The demoralisation of the conquered people and of their churches resulting from the conquest and especially from the poverty it produced were not less disastrous than the injury to their material interests. The Christians lost heart. Their physical courage lessened. In remote districts, and especially in mountainous regions, where the advantage of natural position counterbalanced the enormously superior numbers of the enemy, the Christians continued to resist. The Greeks in Epirus gave a good account of themselves during centuries, while the Armenians round about Zeitoun and the inhabitants of Montenegro even continued to keep something like independence. But the Greek, Bulgarian, and Armenian populations, all of whom had fought well in resisting the Turks, became less virile. Grinding poverty and constant, though usually petty, oppression even more than the periodical massacres took away from them much of their manliness.
Degradation of Church.
The influence of the conquest upon the Orthodox Church was purely mischievous. The ecclesiastical revenues were seized. The priests had to eke out a living on the miserable pittances they could obtain from performing the services of the Church for an impoverished people, and soon came to be chosen from the peasant class. Poverty of the flock meant poverty throughout the hierarchy. Learning declined and disappeared. The parish priest knew his office by heart, but in course of time hundreds of priests were unable to understand the classic words and phrases with which the liturgy of Chrysostom and others employed in the Eastern Church abound. The most commodious churches were transformed into mosques. The libraries perished. Thousands of precious manuscripts were destroyed. The means of obtaining an educated clergy no longer existed. The voice of the preacher was regarded with suspicion, and the Orthodox Church as a power for the education of its congregations became almost valueless. There were no longer any heresies or dissensions which invited discussion, for people and clergy were alike sunk in ignorance. The art of preaching was forgotten. Religious teaching or expression of thought in or out of the Church almost ceased to exist. The Church of Chrysostom was condemned to silence.

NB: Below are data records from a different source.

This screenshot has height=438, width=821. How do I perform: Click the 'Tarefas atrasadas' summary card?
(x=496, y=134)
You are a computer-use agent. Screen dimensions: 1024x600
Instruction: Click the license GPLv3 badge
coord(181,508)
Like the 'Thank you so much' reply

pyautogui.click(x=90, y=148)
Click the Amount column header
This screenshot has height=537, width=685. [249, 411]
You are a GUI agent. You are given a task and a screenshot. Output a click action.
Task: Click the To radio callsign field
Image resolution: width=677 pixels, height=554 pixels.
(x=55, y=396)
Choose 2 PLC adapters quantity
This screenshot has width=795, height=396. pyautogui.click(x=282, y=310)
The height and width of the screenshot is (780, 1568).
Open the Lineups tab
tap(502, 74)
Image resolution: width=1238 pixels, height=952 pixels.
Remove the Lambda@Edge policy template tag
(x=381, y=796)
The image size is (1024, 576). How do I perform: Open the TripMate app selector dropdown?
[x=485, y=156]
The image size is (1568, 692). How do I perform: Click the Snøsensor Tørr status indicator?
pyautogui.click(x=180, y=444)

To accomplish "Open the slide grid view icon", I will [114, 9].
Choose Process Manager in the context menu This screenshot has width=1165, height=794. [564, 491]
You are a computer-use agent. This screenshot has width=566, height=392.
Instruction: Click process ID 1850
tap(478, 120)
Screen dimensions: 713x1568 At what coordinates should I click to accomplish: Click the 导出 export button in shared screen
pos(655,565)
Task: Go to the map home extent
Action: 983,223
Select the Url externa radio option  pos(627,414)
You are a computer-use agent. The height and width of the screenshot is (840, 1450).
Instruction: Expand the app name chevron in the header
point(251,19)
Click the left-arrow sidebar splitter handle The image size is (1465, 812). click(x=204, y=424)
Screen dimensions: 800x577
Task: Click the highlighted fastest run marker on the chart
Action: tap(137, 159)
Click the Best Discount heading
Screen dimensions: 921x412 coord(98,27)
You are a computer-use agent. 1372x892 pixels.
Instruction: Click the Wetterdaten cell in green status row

To all appearances, there was little or no consciousness of lofty ideals or aspirations towards them. Piety, as understood in the West, seemed for centuries to be unknown. A book like the ‘Imitatio’ or even the ‘Pilgrim’s Progress’ would have been unintelligible. Churches as well as people had become sordid and destitute of aspiration. Ignorance and other causes, due to the conquest, reduced the Churches to a stagnant level of uniformity, superstition, and spiritual death.
With the substitution of an ignorant for a learned priesthood the influence of the Church upon Western Europe ceased. Down to the conquest it had not only claimed an equality with the Latin Church, but its learning was respected by popes, cardinals, and scholars, who recognised that it merited gratitude for its guardianship of Christian learning and for the succession of scholars who had expounded the treasures of its literature.